Task to complete
Could you repeat the entries below exactly, but only from the line with "Viewport: 375px width, 435px" through the line with "Task: Toggle the 批量下载 switch on", and without any picture?

══ Data records ══

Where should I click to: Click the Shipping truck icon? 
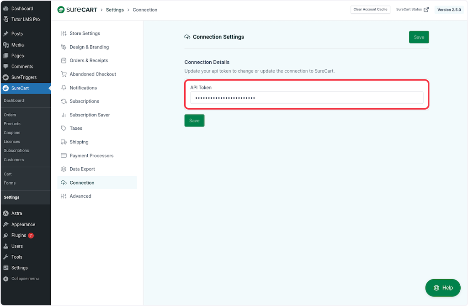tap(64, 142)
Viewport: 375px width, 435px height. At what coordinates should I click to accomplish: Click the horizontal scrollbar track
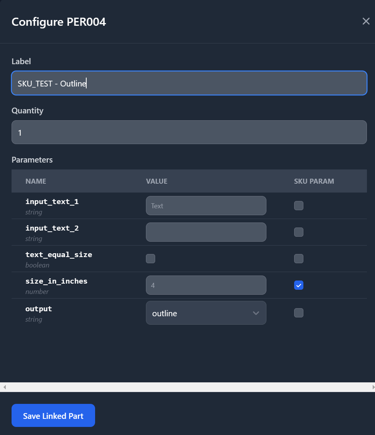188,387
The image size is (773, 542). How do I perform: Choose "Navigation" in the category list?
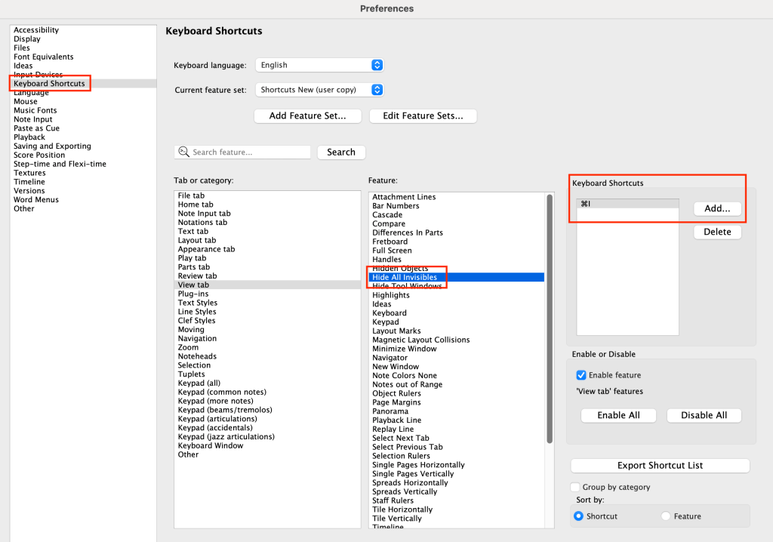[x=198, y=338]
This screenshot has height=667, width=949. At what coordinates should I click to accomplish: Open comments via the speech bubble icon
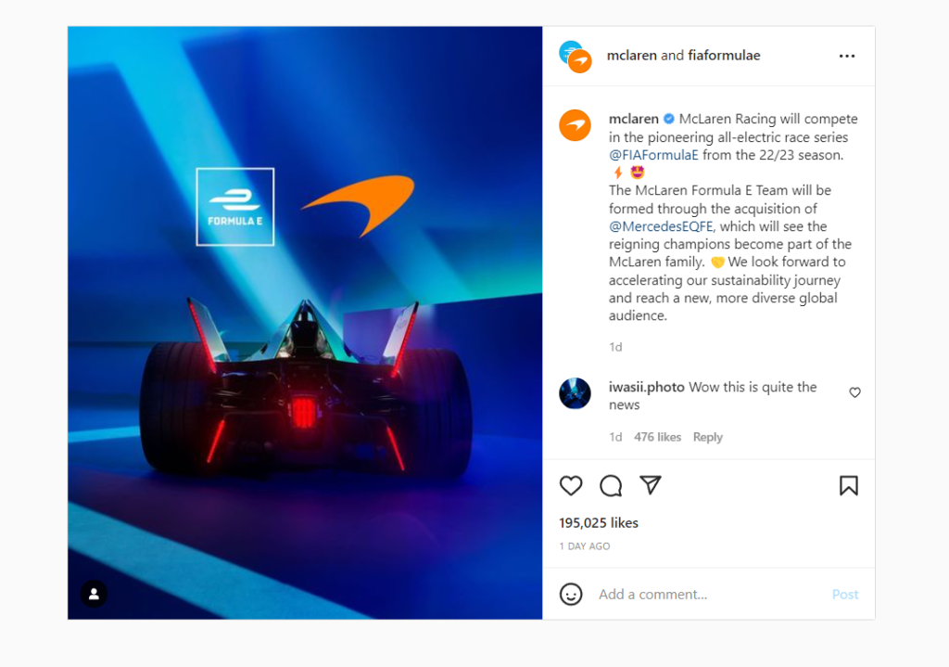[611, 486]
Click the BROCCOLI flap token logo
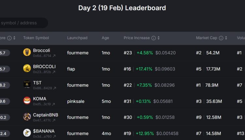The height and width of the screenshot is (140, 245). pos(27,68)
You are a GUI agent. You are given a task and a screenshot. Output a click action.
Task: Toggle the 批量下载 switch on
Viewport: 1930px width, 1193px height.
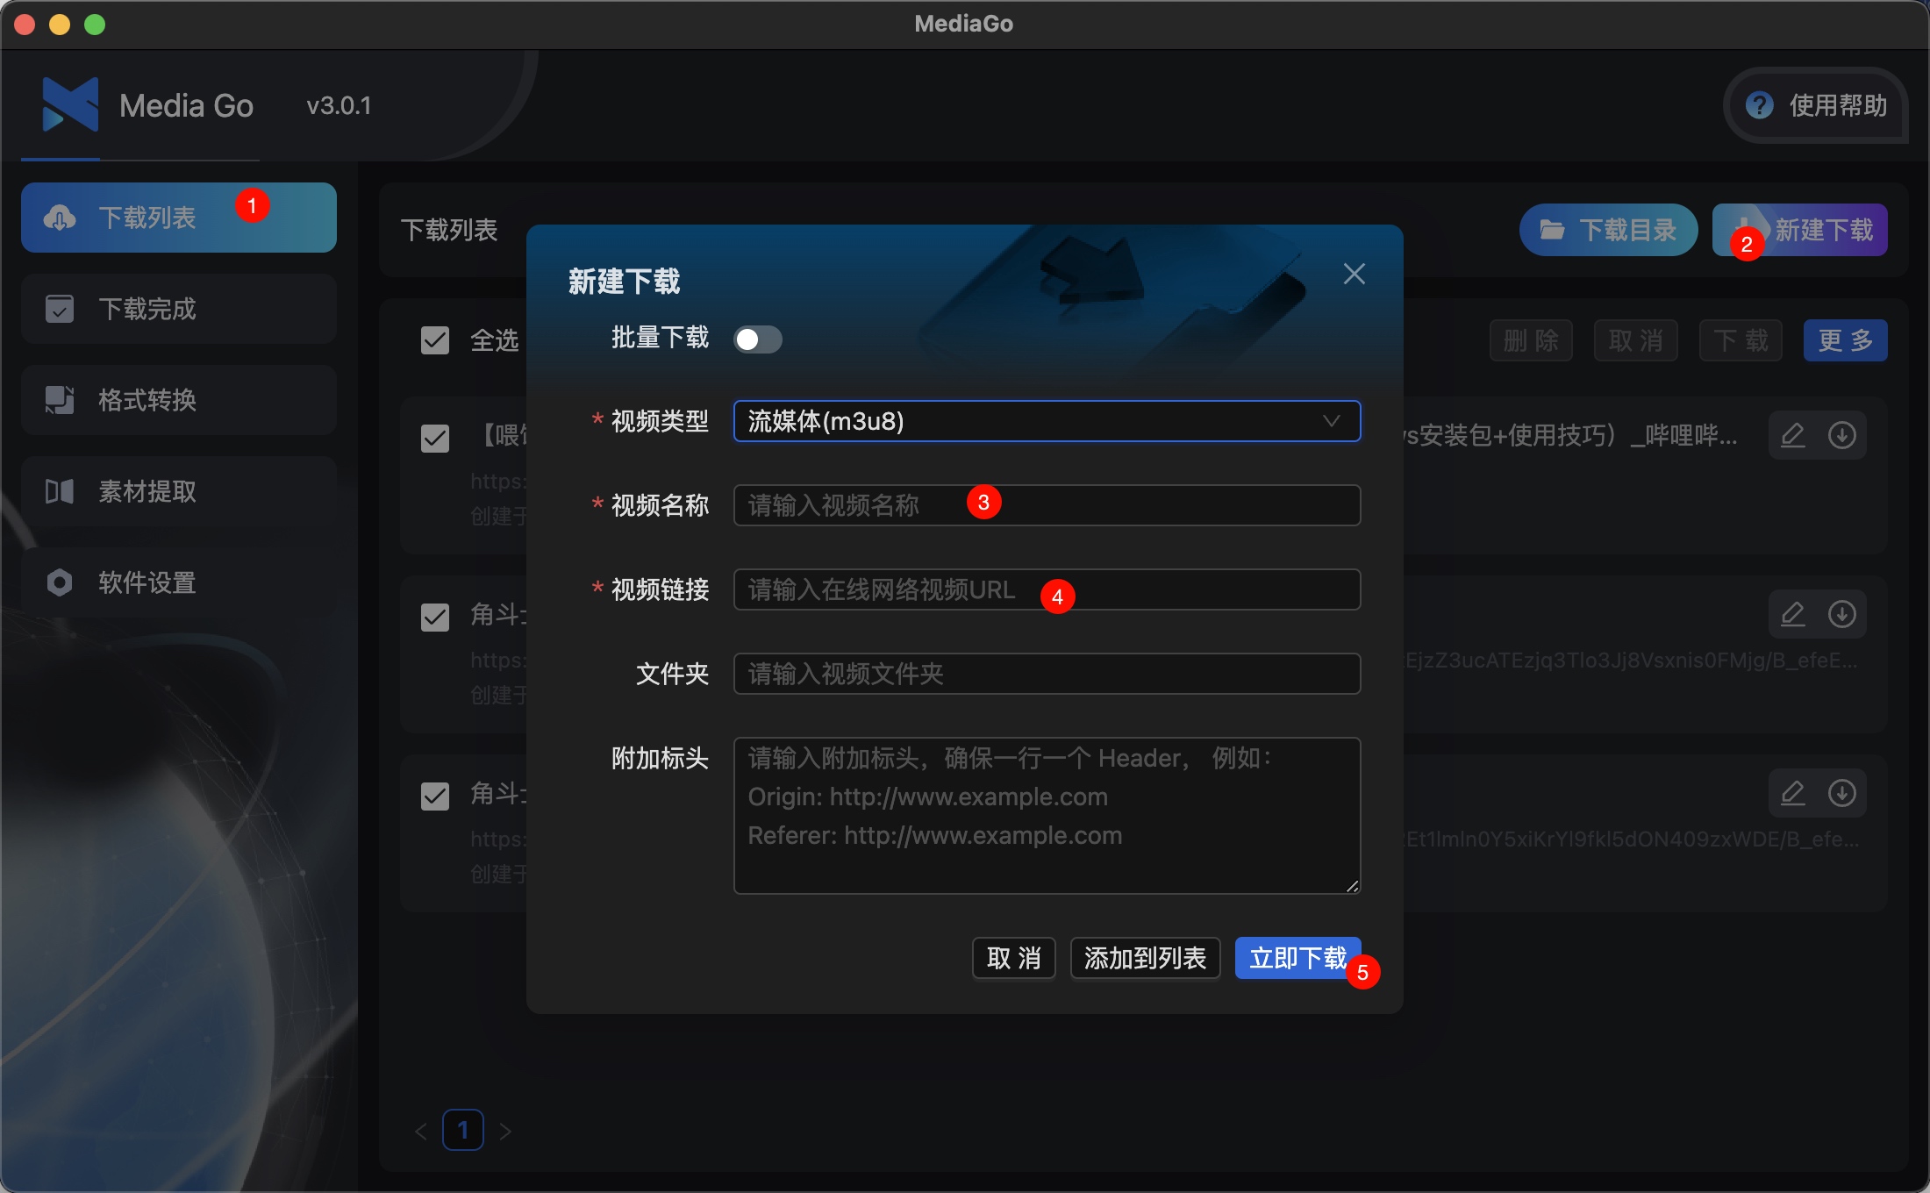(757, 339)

═══
══ Data records ══

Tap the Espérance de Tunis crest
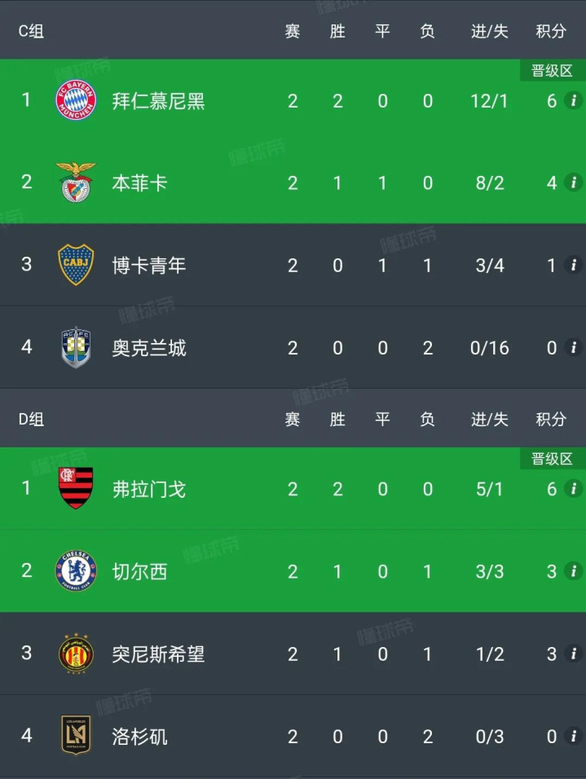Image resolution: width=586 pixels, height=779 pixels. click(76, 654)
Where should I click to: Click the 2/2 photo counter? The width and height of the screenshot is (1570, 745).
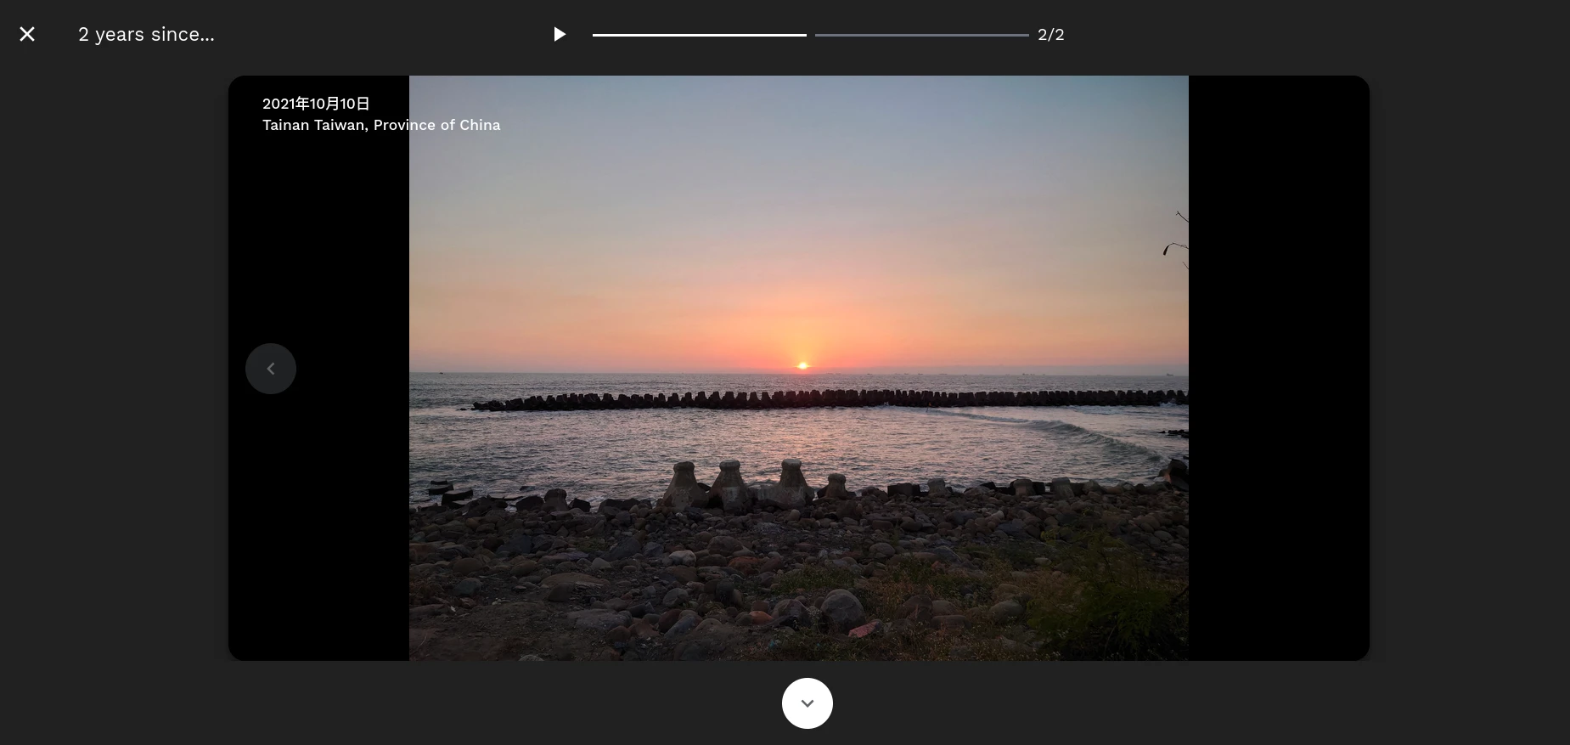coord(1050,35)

═══

Exercise response
Viewport: 375px width, 435px height. At what coordinates should I click to accomplish: Click the horizontal scrollbar track
188,387
The image size is (773, 542). How do I perform: Choose "Navigation" in the category list?
[x=198, y=338]
This screenshot has height=667, width=949. At what coordinates should I click to accomplish: Open comments via the speech bubble icon
[611, 486]
Click the BROCCOLI flap token logo
The height and width of the screenshot is (140, 245). pos(27,68)
You are a GUI agent. You are given a task and a screenshot. Output a click action.
Task: Toggle the 批量下载 switch on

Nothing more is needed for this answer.